■ Exercise instructions: Where an entry below contains an image, skip the image and reproduce the rest exactly.

*** Provided entries ***

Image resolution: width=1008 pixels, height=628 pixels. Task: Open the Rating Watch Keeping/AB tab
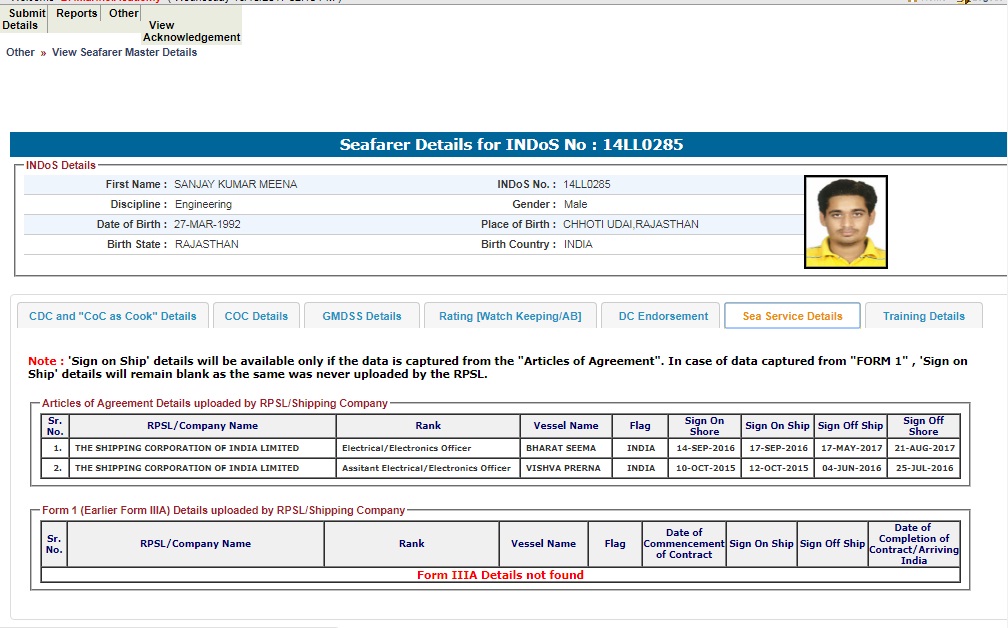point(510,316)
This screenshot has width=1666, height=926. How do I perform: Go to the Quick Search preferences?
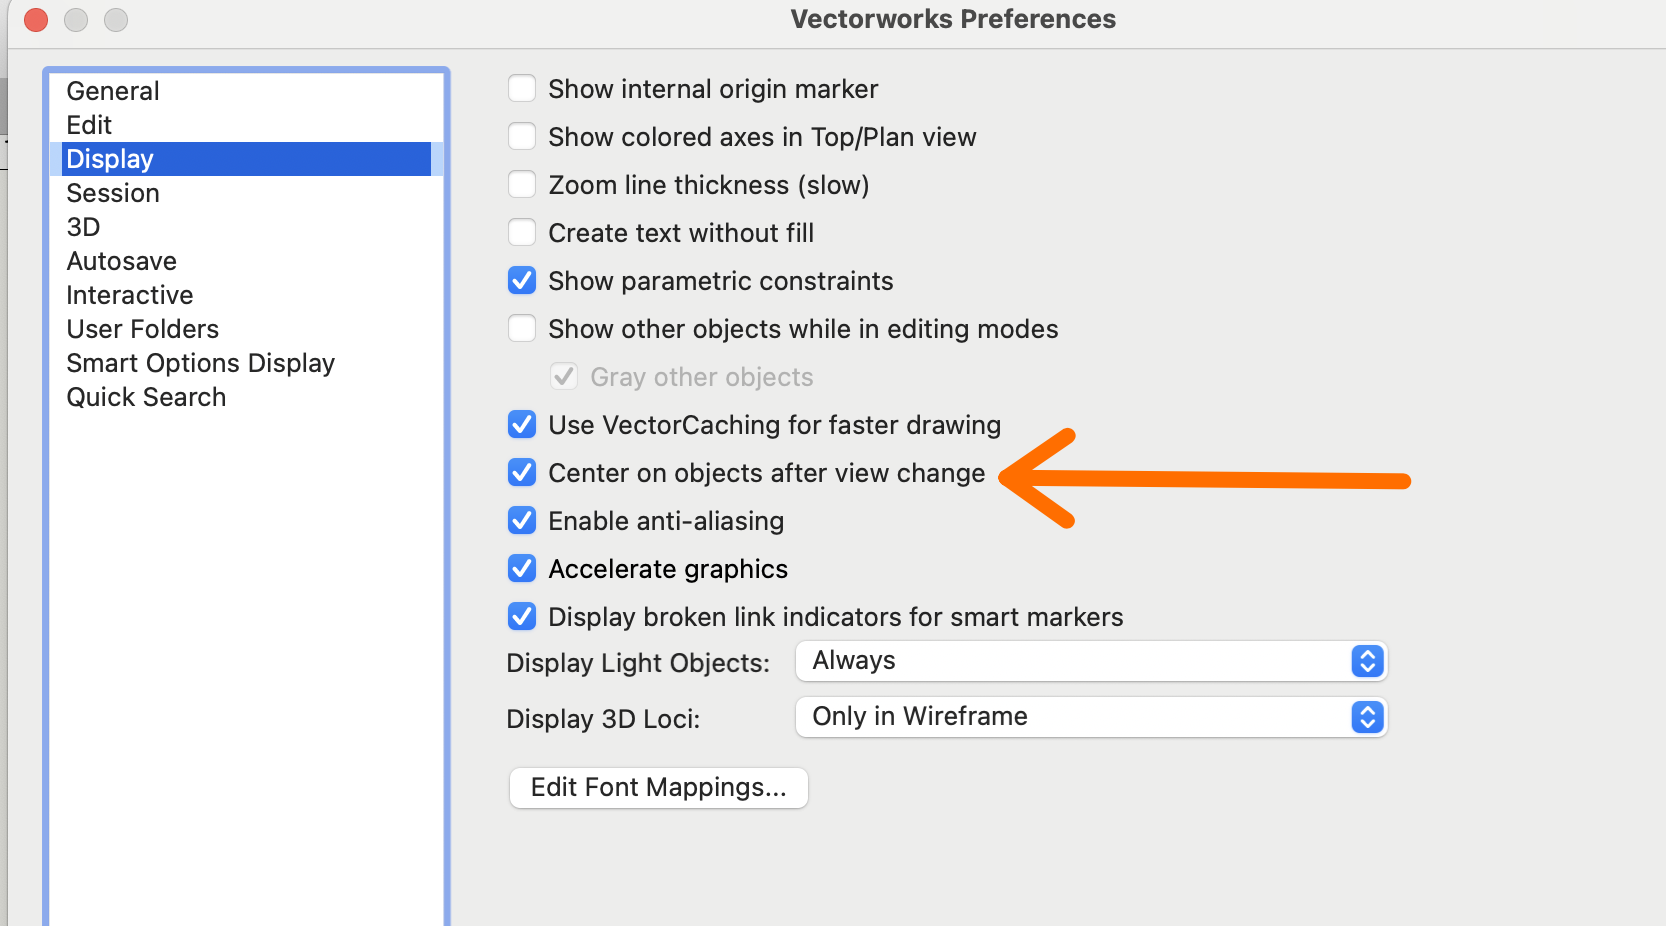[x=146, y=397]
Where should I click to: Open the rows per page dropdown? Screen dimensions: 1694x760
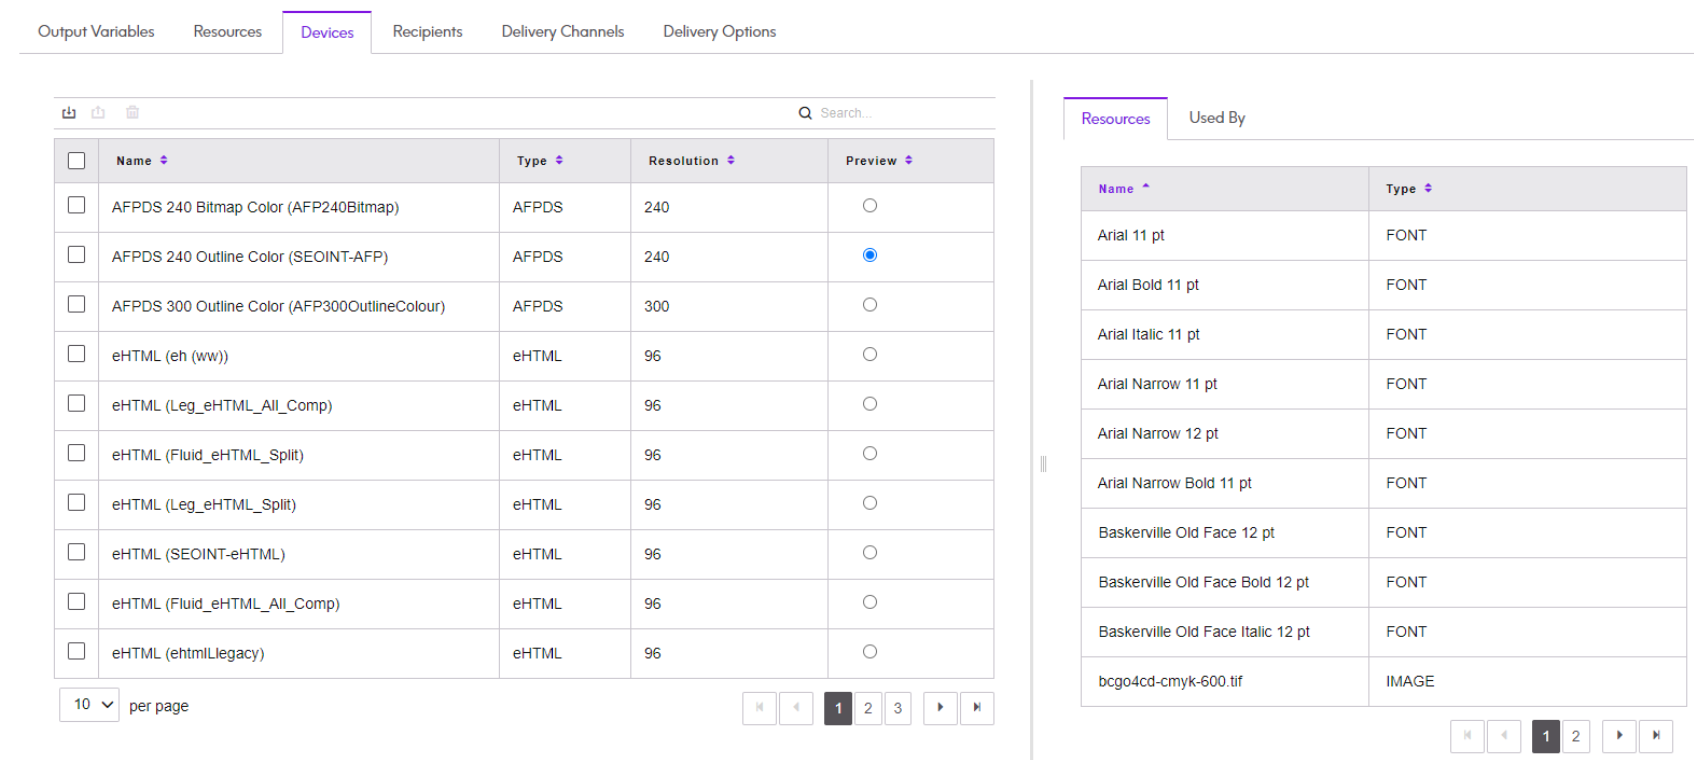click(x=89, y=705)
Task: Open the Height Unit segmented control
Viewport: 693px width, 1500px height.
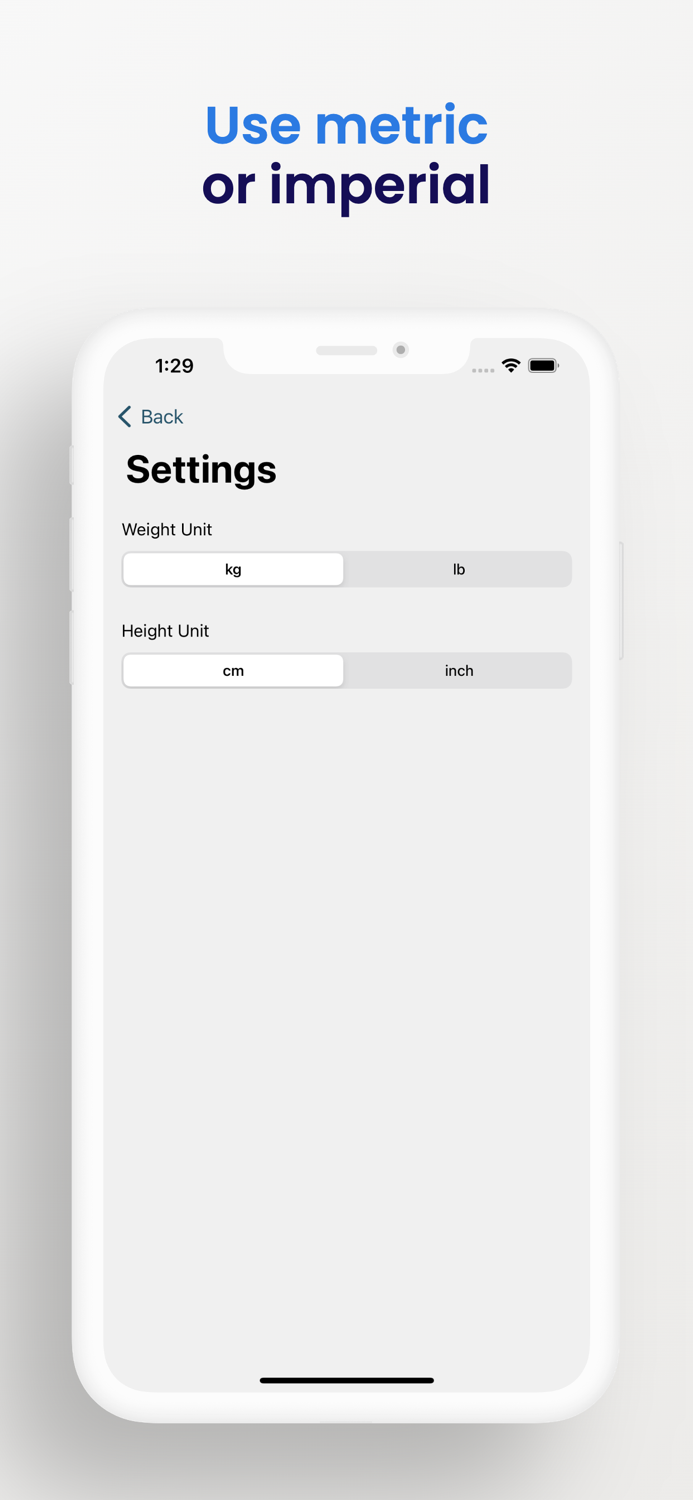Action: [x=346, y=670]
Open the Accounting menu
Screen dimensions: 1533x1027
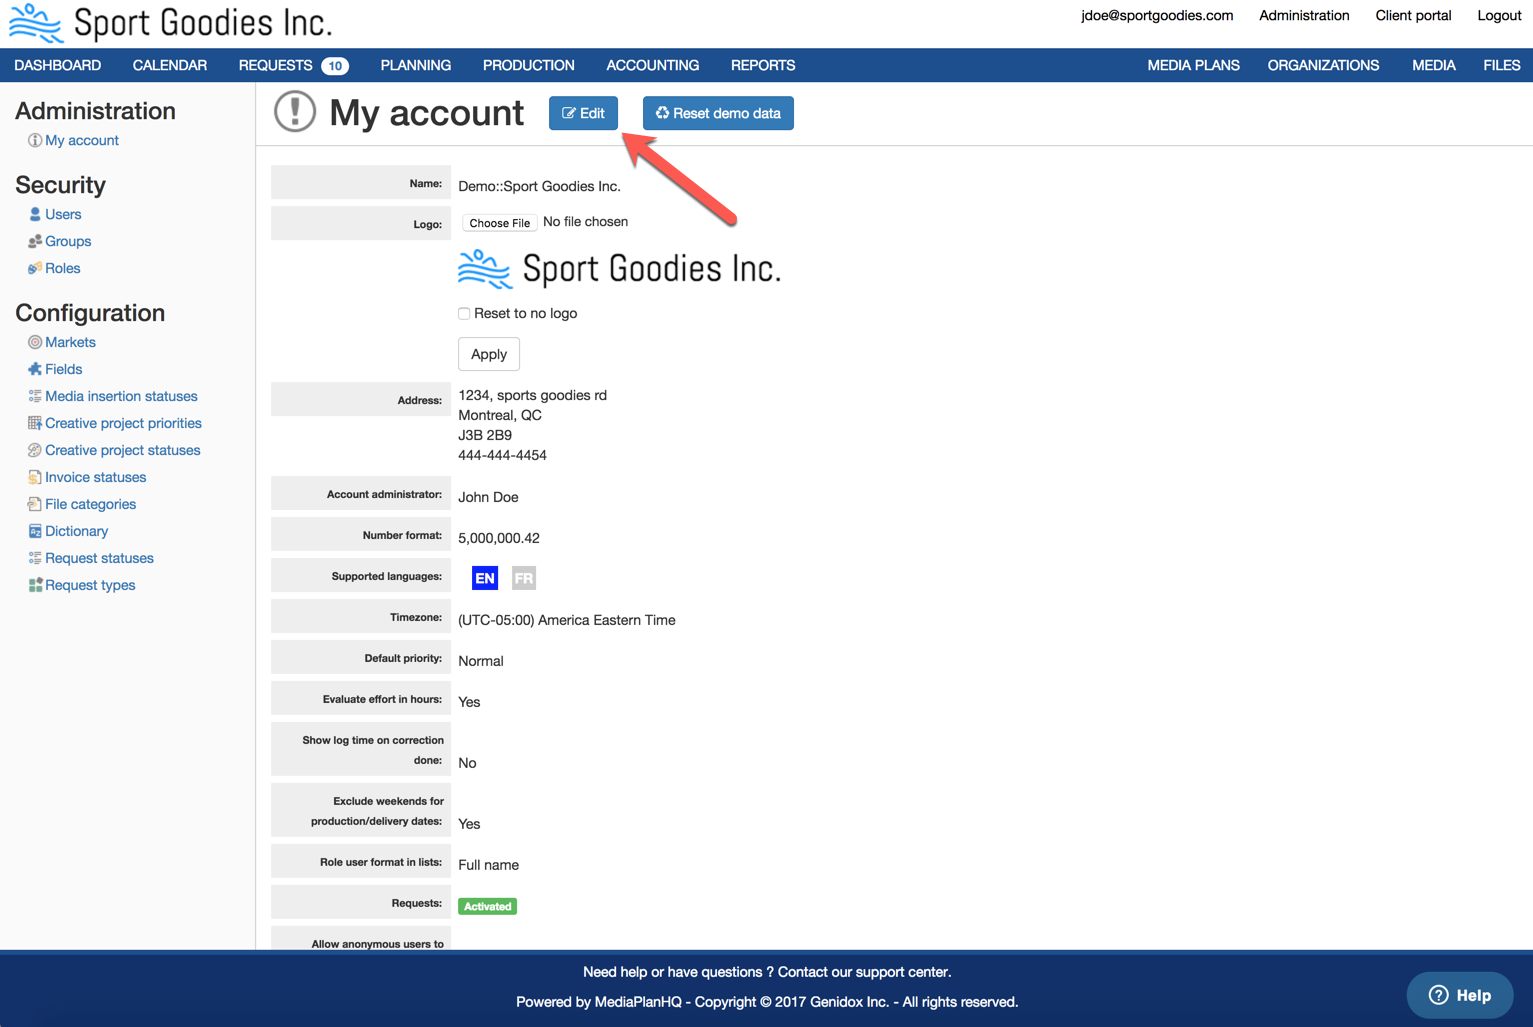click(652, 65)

***

■ Solution to this task:
Image resolution: width=1008 pixels, height=628 pixels. Task: Open the Rating Watch Keeping/AB tab
point(510,316)
This screenshot has width=1666, height=926. How do I perform: Go to the Quick Search preferences?
[x=146, y=397]
Where should I click to: Open the rows per page dropdown? Screen dimensions: 1694x760
click(x=89, y=705)
Task: Open the Height Unit segmented control
Viewport: 693px width, 1500px height.
Action: [x=346, y=670]
Open the Accounting menu
Screen dimensions: 1533x1027
click(652, 65)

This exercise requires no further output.